Jean Georges’ CVap Oven Is ‘Better Than the Bag’

Mark Lapico lets all the steam out, just for us.
Mark Lapico lets all the steam out, just for us.haha Photo: Melissa Hom


Jean Georges isn’t a restaurant known for its attachment to experimental cuisine; if anything, J-G Vongerichten’s highly formal flagship is considered a bastion of old-school tablecloth dining. But Vongerichten has always been in the gastronomic vanguard, and he and chef de cuisine Mark Lapico are among the city’s most ardent admirers of the CVap oven, a controlled-humidity technology they use so much that there’s three of them in the kitchen.

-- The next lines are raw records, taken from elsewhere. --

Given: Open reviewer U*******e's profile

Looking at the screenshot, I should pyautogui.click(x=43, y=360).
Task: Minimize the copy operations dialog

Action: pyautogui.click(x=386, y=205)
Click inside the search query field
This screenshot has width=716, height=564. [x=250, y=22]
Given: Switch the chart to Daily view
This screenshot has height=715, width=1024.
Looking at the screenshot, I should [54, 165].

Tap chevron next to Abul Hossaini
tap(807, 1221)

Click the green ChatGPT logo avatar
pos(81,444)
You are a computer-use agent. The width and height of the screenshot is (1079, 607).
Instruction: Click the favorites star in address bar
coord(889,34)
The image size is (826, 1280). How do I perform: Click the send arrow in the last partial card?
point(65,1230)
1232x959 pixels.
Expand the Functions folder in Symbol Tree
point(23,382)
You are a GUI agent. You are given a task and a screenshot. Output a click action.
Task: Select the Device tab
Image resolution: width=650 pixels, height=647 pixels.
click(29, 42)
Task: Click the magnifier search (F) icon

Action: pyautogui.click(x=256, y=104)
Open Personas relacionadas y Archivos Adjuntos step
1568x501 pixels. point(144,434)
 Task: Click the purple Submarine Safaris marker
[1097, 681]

First invented (and still used) as a way to keep Kentucky Fried Chicken fresh, the CVap has moved on to finer establishments. By cooking with moist heat at extremely low temperatures, the CVap can cook delicate fishes, beef tenderloins, and even custards in short periods without losing any moisture whatsoever — the hallmark of sous-vide cooking, but without all the hassle of bags and warm-water baths. “It’s so good,” Vongerichten tells us. “Like sous-vide, but without all the troubles. It’s so much better than the bag.”

Some kitchens use the ovens to keep meat at around 100 degrees Fahrenheit, to be browned up on pickup. Not at Jean Georges, explains Lapico. “We only use it to cook from a raw state. For making something exactly the way we want it at the moment of service, we love it. We can actually make some things — fish, our goat-cheese custard — more perfectly than I think ever could have been possible with conventional equipment.” But efficiency does not always make for good aesthetics, Lapico laments. “It’s not a pretty machine. We wouldn’t have bought three of them for their looks.”